§ Texto extraído
****************

Pero, en cambio, el "Mico Chico" se había revelado como un coloso, arreando un sopapo de órdago hasta los dátiles.
En el Diario Íntimo
de Eugenio Noel se describe el día en que llegan las noticias del fin
del imperio hispánico de ultramar y multitudes de madrileños optan por
ir alegres a ver una corrida de toros a la plaza de Carabanchel. Páginas
similares se encuentran en Pío Baroja y Joaquín Costa. Todo indica que
aquella parsimonia de los españoles ante el Desastre debió de consternar
a los intelectuales del momento. La mayoría seguramente lo verían como
un ejemplo de la falta de educación y civismo patrios, considerando el
desahogo taurino como anecdótico. De ahí la casi total displicencia que tributa la intelectualidad española de los últimos siglos a la Fiesta.
Apenas hay referencias a la misma, ni para enaltecerla ni para
aborrecerla; es un tema tangencial y menor en las obras de casi todos.

****************

§ Datos proporcionados
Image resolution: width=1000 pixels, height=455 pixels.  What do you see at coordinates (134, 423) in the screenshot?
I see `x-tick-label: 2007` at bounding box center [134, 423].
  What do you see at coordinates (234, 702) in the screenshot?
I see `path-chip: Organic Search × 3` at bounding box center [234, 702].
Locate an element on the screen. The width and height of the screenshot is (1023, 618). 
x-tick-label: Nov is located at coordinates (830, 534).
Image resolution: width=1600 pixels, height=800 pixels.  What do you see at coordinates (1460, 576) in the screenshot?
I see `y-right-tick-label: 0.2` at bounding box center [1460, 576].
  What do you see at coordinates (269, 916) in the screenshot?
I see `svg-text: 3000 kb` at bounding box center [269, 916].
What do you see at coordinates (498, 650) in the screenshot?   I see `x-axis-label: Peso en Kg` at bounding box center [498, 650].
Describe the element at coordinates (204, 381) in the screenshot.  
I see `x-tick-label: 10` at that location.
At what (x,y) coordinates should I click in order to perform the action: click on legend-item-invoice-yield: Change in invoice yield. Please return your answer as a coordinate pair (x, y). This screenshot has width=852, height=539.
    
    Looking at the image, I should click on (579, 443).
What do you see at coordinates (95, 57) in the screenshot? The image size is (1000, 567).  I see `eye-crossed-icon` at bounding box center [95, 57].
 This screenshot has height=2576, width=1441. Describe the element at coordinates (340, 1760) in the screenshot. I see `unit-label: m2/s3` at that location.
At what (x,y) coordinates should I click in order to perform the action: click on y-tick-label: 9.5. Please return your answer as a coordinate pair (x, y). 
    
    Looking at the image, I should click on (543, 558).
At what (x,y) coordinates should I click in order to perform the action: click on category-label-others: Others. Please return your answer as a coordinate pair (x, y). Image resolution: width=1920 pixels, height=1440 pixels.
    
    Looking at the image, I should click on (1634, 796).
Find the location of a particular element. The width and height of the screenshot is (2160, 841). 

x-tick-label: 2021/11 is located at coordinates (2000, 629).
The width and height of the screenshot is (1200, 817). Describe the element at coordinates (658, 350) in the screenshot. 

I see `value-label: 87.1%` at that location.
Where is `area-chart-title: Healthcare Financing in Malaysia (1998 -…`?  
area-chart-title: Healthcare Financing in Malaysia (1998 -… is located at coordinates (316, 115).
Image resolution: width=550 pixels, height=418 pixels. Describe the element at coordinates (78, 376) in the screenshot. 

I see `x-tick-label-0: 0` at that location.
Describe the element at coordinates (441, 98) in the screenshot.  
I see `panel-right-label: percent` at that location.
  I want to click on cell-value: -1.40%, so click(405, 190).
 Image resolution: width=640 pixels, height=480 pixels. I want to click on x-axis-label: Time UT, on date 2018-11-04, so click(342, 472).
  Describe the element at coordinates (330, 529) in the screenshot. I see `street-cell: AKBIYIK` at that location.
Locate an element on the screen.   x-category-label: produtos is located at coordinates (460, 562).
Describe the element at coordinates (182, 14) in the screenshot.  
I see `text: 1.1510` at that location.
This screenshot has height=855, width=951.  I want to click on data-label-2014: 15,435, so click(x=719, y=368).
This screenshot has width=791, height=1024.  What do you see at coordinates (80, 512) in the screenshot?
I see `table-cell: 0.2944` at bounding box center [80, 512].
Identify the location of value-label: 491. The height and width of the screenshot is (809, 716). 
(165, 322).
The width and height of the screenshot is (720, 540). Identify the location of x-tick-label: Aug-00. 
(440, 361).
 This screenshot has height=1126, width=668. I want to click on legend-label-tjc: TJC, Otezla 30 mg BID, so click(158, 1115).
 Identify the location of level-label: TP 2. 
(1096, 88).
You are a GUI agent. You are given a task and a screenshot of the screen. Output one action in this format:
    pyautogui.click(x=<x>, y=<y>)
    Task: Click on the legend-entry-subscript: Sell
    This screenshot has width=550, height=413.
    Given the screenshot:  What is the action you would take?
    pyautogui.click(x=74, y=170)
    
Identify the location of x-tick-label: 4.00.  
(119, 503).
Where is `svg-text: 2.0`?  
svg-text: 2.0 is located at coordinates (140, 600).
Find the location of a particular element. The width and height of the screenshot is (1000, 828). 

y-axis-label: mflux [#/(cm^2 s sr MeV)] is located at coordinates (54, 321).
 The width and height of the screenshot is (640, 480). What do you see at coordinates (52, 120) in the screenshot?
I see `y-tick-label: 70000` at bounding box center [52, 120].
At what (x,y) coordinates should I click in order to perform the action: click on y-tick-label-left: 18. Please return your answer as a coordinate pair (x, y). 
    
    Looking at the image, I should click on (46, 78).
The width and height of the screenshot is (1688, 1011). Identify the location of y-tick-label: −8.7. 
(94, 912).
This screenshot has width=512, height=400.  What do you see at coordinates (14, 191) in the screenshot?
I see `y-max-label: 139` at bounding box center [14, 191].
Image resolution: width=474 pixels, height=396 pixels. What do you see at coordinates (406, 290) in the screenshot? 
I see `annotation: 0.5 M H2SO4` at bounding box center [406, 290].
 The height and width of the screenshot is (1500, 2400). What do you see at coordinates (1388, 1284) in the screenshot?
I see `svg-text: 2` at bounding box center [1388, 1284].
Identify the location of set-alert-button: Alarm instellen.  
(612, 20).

****************

§ Preguntas de estudio
1 > Según el texto extraído, ¿qué optan por hacer multitudes de madrileños el día en que llegan las noticias del fin del imperio hispánico de ultramar?
2 > Devuelva sin ningún cambio, de las entradas, todo lo que va desde la línea que contiene "Locate an element on the screen. The" hasta la línea que contiene "center [269, 916].", ambas incluidas.

§ Respuestas por punto
1 > Optan por ir alegres a ver una corrida de toros a la plaza de Carabanchel.

2 >
Locate an element on the screen. The width and height of the screenshot is (1023, 618). 
x-tick-label: Nov is located at coordinates (830, 534).
Image resolution: width=1600 pixels, height=800 pixels.  What do you see at coordinates (1460, 576) in the screenshot?
I see `y-right-tick-label: 0.2` at bounding box center [1460, 576].
  What do you see at coordinates (269, 916) in the screenshot?
I see `svg-text: 3000 kb` at bounding box center [269, 916].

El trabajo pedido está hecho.